Instructions to follow:
From the material below, list every line containing "agent".
++++ Information
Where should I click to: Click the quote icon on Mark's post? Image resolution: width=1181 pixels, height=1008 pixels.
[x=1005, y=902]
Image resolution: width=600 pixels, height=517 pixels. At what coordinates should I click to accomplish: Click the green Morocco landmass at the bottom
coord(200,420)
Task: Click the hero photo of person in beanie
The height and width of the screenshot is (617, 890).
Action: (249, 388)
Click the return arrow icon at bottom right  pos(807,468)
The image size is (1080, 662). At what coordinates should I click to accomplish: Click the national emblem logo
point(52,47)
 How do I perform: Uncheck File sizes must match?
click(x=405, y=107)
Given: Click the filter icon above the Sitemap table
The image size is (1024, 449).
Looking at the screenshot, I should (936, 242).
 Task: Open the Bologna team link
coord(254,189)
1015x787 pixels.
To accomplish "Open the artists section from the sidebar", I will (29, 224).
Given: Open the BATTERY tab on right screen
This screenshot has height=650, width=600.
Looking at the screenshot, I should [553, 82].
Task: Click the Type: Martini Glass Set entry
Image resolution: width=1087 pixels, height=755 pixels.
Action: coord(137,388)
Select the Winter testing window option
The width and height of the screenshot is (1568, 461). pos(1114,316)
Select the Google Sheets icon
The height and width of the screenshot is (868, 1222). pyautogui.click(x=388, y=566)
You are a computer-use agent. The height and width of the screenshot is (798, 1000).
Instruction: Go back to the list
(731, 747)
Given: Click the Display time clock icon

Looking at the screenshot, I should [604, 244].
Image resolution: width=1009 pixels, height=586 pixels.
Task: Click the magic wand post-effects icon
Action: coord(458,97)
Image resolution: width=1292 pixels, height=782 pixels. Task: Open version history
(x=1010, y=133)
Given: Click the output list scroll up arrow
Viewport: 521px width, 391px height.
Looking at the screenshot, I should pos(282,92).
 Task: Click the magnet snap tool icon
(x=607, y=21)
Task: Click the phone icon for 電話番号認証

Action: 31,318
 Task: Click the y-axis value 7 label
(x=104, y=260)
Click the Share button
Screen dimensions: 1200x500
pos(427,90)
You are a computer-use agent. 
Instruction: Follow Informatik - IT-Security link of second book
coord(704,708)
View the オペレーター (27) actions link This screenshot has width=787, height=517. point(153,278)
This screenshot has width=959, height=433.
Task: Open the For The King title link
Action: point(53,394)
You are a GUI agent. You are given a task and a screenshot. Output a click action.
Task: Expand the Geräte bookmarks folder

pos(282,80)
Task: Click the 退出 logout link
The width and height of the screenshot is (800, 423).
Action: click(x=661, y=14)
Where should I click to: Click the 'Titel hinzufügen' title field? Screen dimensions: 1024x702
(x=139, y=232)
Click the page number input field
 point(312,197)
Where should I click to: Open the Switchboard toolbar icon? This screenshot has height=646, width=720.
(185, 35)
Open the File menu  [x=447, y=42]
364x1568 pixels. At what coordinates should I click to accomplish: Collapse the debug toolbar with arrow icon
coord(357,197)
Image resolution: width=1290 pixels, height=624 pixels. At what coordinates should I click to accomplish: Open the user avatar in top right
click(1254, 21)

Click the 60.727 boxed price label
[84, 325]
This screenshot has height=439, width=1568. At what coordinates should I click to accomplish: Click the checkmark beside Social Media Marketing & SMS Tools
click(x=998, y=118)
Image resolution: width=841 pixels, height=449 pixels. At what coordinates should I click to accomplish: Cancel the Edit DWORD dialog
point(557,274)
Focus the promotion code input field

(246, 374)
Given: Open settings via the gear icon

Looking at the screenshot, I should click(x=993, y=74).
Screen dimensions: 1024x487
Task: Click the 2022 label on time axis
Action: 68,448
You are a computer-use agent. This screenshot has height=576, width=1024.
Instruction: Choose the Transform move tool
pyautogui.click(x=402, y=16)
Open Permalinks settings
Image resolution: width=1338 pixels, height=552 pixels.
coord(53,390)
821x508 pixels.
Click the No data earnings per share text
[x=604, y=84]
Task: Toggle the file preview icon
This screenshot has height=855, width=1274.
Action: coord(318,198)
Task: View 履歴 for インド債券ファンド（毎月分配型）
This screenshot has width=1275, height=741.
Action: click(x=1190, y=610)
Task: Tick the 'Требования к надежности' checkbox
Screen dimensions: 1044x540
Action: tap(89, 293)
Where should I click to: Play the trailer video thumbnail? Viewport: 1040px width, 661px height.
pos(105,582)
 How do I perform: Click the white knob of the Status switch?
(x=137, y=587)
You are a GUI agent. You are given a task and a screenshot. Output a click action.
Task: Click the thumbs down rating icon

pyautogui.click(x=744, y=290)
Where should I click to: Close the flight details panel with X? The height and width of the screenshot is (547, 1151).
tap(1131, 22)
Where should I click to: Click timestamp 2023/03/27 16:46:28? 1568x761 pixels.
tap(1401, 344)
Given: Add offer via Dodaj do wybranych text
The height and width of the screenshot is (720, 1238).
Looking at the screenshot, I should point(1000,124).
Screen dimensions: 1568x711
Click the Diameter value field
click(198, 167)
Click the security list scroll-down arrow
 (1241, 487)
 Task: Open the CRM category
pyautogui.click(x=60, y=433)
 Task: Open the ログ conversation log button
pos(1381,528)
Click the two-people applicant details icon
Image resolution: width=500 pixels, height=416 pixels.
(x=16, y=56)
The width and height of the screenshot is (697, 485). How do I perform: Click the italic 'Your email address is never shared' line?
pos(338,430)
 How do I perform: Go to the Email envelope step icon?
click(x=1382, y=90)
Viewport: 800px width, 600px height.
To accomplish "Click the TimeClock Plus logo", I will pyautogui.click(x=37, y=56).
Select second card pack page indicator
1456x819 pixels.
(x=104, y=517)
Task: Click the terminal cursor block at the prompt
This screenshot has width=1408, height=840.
++++++++
Exercise result:
You are a computer-use agent. The height and width of the screenshot is (798, 1000).
You are a computer-use agent. 
You are a GUI agent. You are given a task and a screenshot. Output a click action.
You are a computer-use agent. This screenshot has height=576, width=1024.
You are a GUI agent. You are given a task and a screenshot. Output a click action.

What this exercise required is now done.